• [ACTIVITY] Somewhere below are a line with "England (1222, 748)" and a later line with "Rediffmail (679, 1859)". Output exactly those lines and all lines between them.

EXTRACTED MATERIAL: Begin

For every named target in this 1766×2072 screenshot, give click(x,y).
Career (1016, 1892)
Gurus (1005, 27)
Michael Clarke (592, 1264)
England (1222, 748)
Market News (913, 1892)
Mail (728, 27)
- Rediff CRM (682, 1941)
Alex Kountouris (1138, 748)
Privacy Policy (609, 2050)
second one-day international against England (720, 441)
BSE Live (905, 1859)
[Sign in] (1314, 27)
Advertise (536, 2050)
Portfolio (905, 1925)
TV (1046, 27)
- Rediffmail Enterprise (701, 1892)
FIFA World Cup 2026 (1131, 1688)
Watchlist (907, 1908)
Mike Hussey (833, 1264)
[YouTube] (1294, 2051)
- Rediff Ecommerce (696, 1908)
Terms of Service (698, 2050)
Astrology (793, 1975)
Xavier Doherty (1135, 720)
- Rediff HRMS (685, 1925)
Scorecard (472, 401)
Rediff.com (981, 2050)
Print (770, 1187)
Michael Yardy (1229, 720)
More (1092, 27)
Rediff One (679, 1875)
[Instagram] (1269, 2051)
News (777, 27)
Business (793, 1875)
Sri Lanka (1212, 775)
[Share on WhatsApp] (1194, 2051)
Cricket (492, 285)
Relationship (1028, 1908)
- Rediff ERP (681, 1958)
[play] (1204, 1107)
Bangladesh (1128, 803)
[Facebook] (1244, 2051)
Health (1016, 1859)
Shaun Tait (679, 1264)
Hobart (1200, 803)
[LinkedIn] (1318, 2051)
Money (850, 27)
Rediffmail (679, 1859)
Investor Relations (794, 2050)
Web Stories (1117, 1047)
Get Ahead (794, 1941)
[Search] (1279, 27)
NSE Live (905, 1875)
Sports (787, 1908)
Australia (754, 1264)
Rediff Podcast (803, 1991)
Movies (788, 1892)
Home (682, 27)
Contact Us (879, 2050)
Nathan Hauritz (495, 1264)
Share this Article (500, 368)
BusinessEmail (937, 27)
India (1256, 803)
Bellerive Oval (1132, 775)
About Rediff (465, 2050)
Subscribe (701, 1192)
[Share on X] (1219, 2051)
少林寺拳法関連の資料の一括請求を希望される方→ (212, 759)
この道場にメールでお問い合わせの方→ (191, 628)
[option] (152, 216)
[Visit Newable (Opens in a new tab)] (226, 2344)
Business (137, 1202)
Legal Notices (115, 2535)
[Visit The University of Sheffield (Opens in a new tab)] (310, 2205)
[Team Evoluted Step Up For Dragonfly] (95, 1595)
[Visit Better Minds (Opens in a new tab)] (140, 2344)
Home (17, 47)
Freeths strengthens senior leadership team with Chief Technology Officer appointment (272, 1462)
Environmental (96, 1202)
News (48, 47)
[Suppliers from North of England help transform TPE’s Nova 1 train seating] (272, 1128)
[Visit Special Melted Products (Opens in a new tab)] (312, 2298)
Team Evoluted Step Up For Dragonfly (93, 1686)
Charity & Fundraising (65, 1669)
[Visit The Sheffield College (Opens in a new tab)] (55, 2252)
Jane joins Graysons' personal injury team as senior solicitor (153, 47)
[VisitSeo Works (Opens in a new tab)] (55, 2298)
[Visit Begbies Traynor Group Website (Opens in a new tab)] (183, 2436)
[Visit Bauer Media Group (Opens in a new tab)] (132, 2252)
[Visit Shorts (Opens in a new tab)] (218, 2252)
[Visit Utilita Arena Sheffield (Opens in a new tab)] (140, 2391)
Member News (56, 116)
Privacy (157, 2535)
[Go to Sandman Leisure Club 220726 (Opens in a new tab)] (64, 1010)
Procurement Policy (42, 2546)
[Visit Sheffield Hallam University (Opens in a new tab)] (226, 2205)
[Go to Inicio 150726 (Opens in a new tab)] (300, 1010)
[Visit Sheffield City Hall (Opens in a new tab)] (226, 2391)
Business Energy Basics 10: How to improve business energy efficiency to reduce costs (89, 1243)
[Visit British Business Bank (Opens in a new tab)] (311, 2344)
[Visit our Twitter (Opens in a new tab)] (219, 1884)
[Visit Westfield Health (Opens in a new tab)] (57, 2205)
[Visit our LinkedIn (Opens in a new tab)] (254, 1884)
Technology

EXTRACTED MATERIAL: End

• [ANSWER]
England (1222, 748)
Market News (913, 1892)
Mail (728, 27)
- Rediff CRM (682, 1941)
Alex Kountouris (1138, 748)
Privacy Policy (609, 2050)
second one-day international against England (720, 441)
BSE Live (905, 1859)
[Sign in] (1314, 27)
Advertise (536, 2050)
Portfolio (905, 1925)
TV (1046, 27)
- Rediffmail Enterprise (701, 1892)
FIFA World Cup 2026 (1131, 1688)
Watchlist (907, 1908)
Mike Hussey (833, 1264)
[YouTube] (1294, 2051)
- Rediff Ecommerce (696, 1908)
Terms of Service (698, 2050)
Astrology (793, 1975)
Xavier Doherty (1135, 720)
- Rediff HRMS (685, 1925)
Scorecard (472, 401)
Rediff.com (981, 2050)
Print (770, 1187)
Michael Yardy (1229, 720)
More (1092, 27)
Rediff One (679, 1875)
[Instagram] (1269, 2051)
News (777, 27)
Business (793, 1875)
Sri Lanka (1212, 775)
[Share on WhatsApp] (1194, 2051)
Cricket (492, 285)
Relationship (1028, 1908)
- Rediff ERP (681, 1958)
[play] (1204, 1107)
Bangladesh (1128, 803)
[Facebook] (1244, 2051)
Health (1016, 1859)
Shaun Tait (679, 1264)
Hobart (1200, 803)
[LinkedIn] (1318, 2051)
Money (850, 27)
Rediffmail (679, 1859)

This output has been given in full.